Era notte fonda e il Re dei Sette Regni giaceva tra lenzuola candide e membra sudate.
La donna che lo aveva soddisfatto e saziato intrecciava le gambe alle sue e il respiro profondo di lei lo aveva portato sulla soglia di un sogno bellissimo, spezzato dall’inquietudine che lo pervadeva sempre durante le ore più buie della notte.
L’alba prometteva una lunga giornata afosa e appiccicosa su Approdo del Re, roventi ore che il Re avrebbe trascorso a trascinarsi svogliatamente da un dovere all’altro, sudando sotto i suoi ricchi abiti intessuti d’oro.

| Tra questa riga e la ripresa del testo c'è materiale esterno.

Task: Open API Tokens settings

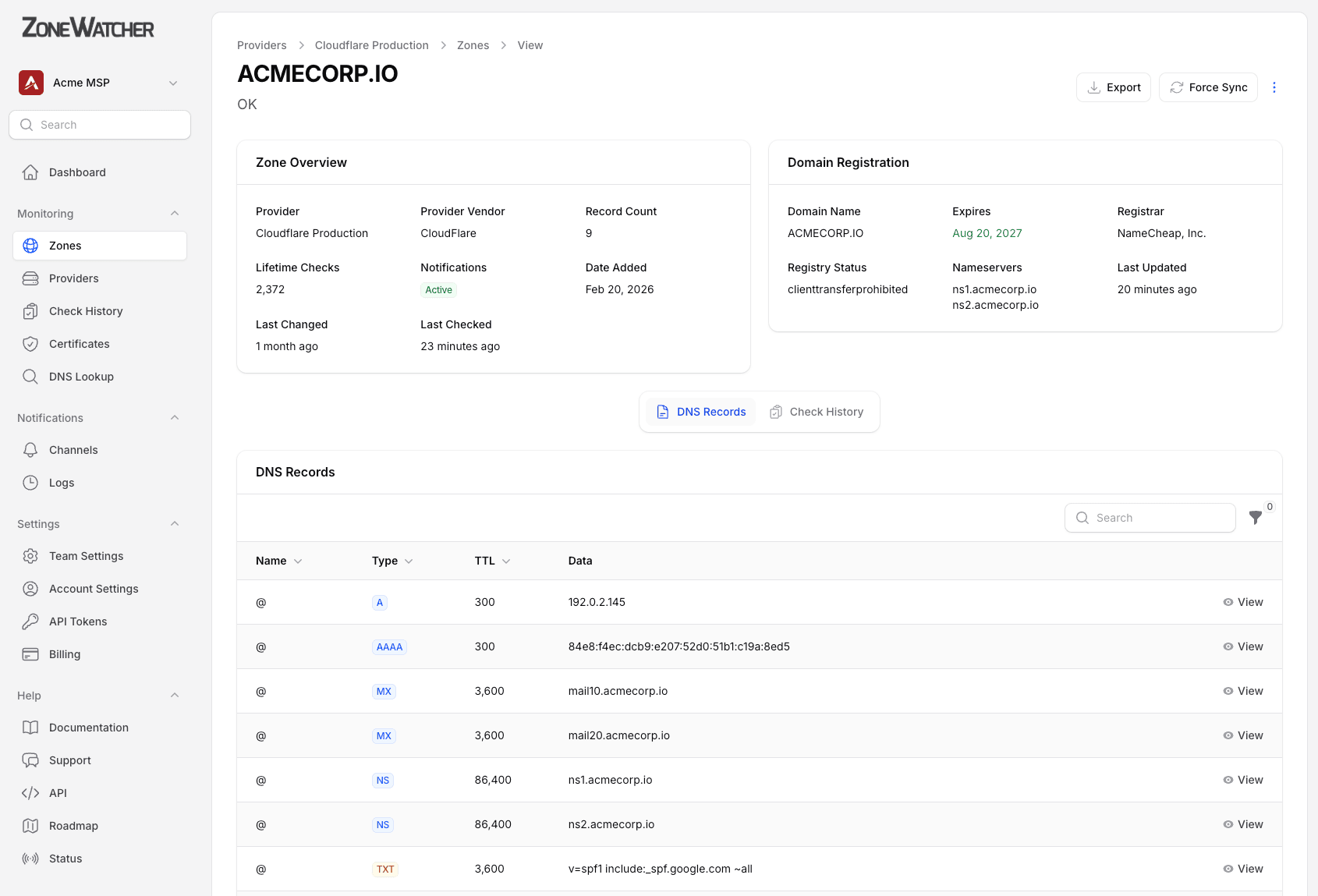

Per Robert Baratheon, primo del suo nome, la giornata che si profilava all’orizzonte come un sentiero già tracciato ai suoi piedi non era un giorno da Re, ma solo altro tempo perso, un tormento continuo da trascorrere cercando di soffocare il bisogno di detestare il Trono di Spade, perché nemmeno un regno valeva la perdita di colei che lui aveva amato.
La ragazza che aveva giaciuto con lui era giovane, forse non più di quindici anni e gli teneva un braccio sottile attorno ai fianchi. Cosa ci faceva nel suo letto?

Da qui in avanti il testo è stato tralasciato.